Prompt
Can you print the lines of the listing starting at the one containing "Find the location of a particular element. The" and ending at the one containing "coordinates (1036, 197).", exactly as they appear there?

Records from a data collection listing
........
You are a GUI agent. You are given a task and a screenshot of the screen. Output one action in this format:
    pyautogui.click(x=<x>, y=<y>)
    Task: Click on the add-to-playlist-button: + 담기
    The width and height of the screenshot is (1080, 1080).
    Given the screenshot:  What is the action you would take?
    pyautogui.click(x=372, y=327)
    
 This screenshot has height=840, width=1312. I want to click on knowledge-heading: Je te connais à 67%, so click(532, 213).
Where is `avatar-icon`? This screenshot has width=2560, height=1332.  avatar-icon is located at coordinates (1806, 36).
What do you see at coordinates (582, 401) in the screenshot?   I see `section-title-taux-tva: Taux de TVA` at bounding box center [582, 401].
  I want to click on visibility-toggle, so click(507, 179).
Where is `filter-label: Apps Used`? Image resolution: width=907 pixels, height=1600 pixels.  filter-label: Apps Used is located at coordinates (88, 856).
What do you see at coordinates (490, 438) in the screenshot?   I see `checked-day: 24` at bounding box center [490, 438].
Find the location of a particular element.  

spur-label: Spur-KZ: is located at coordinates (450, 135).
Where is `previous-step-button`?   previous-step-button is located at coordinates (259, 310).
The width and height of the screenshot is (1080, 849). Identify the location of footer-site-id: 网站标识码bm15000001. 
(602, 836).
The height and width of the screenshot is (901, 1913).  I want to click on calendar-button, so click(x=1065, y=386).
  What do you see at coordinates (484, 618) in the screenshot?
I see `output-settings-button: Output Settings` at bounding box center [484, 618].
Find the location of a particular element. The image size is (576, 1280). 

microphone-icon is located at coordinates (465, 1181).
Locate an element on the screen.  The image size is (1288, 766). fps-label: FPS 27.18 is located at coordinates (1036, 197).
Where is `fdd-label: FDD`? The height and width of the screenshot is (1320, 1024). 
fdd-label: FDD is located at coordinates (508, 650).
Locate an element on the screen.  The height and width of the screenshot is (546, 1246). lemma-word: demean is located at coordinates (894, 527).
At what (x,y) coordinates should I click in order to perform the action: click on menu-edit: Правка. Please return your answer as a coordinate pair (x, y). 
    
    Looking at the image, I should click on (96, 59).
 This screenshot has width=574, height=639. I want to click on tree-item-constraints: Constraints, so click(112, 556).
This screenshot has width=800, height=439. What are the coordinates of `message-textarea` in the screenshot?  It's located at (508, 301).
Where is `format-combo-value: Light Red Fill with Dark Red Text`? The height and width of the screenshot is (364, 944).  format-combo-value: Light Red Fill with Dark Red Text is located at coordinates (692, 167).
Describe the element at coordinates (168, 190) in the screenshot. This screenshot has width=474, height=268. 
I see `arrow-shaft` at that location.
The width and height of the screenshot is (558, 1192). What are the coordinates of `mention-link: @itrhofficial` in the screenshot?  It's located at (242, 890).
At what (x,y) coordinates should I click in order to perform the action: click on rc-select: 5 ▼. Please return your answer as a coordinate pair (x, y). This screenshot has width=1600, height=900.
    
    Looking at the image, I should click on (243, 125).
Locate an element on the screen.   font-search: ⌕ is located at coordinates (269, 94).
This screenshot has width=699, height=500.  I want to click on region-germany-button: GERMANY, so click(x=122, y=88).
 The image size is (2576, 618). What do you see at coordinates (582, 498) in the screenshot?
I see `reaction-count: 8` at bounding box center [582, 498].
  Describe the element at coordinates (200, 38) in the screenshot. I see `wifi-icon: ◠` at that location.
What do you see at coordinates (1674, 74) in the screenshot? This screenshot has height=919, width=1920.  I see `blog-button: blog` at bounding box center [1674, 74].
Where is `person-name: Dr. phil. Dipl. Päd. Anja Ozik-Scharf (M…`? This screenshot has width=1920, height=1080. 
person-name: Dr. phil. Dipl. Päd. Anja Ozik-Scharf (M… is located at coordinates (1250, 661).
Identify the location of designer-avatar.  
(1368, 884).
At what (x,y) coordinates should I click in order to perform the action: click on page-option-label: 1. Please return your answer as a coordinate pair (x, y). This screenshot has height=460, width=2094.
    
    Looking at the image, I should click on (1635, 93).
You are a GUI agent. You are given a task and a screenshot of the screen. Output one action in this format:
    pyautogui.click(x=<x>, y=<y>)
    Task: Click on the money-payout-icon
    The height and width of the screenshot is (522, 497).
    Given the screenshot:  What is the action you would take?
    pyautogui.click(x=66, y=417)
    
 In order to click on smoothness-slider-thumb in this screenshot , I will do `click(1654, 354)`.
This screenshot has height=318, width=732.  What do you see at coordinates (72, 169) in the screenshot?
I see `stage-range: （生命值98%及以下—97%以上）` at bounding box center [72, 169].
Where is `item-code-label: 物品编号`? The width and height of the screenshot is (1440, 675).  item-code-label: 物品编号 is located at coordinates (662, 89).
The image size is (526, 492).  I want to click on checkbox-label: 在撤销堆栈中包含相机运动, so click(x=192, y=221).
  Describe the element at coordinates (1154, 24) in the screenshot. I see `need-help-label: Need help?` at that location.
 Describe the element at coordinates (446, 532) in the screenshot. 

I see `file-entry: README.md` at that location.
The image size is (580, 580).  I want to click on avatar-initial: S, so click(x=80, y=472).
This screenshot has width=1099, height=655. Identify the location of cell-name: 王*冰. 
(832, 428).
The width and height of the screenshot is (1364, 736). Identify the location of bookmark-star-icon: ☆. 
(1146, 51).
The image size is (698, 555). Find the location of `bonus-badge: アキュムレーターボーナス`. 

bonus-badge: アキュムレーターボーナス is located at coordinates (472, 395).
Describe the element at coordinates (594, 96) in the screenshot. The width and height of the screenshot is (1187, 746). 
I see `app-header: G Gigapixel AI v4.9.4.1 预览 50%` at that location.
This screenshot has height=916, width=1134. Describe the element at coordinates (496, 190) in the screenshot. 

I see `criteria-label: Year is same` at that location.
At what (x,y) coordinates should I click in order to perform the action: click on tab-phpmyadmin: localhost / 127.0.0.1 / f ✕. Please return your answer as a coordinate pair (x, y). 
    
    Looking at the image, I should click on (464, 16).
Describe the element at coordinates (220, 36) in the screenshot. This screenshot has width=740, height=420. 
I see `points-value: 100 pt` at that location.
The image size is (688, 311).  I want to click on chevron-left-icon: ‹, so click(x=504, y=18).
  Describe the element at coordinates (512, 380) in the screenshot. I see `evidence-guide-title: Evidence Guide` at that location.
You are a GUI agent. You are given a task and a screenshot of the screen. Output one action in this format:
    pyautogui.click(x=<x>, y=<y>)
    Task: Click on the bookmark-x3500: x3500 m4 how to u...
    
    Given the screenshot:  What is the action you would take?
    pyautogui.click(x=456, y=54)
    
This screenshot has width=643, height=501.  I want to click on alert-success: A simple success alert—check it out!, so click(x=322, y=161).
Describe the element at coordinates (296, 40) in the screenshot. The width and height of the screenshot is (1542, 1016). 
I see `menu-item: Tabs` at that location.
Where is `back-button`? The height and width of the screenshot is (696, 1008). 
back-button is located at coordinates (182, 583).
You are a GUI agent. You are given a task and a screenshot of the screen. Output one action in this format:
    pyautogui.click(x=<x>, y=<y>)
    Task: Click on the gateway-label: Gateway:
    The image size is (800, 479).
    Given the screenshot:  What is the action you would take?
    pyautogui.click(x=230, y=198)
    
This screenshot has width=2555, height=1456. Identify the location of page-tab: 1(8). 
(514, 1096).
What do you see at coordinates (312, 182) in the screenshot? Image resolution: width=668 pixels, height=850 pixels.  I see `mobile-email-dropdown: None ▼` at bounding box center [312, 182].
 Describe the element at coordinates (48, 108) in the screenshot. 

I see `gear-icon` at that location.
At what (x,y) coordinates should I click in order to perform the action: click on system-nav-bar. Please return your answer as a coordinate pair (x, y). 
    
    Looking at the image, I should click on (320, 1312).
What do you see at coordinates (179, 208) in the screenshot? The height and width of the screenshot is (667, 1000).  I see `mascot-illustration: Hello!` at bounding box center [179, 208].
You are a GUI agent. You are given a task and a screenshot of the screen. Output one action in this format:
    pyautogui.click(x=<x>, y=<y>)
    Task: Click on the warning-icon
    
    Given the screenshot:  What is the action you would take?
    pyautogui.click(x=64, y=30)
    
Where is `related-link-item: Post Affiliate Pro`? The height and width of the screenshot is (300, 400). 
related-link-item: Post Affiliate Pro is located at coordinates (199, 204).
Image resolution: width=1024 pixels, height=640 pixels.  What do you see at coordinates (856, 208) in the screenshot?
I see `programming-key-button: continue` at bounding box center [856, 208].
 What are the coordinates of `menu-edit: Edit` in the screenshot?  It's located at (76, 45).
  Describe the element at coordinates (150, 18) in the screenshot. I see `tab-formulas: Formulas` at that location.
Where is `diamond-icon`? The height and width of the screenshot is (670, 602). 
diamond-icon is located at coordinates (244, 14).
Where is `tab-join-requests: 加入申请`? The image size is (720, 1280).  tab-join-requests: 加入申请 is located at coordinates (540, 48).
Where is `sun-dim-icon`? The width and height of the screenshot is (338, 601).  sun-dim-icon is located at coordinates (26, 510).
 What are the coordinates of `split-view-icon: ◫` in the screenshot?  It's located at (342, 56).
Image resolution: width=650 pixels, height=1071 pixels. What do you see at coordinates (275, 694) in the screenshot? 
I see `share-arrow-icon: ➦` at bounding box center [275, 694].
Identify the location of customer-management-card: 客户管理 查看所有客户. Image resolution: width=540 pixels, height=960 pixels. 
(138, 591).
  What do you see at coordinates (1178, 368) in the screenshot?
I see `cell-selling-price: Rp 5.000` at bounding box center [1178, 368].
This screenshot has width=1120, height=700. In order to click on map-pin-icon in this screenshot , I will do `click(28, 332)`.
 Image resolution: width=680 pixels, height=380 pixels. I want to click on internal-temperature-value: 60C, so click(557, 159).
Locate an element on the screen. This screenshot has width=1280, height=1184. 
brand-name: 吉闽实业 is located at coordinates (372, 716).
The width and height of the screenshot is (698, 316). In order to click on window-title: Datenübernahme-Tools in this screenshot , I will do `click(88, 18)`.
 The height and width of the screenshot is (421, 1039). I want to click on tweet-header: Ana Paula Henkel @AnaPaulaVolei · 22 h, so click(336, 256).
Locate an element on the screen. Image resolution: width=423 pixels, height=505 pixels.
........
Answer for the task
Find the location of a particular element. The image size is (576, 1280). 

microphone-icon is located at coordinates (465, 1181).
Locate an element on the screen.  The image size is (1288, 766). fps-label: FPS 27.18 is located at coordinates (1036, 197).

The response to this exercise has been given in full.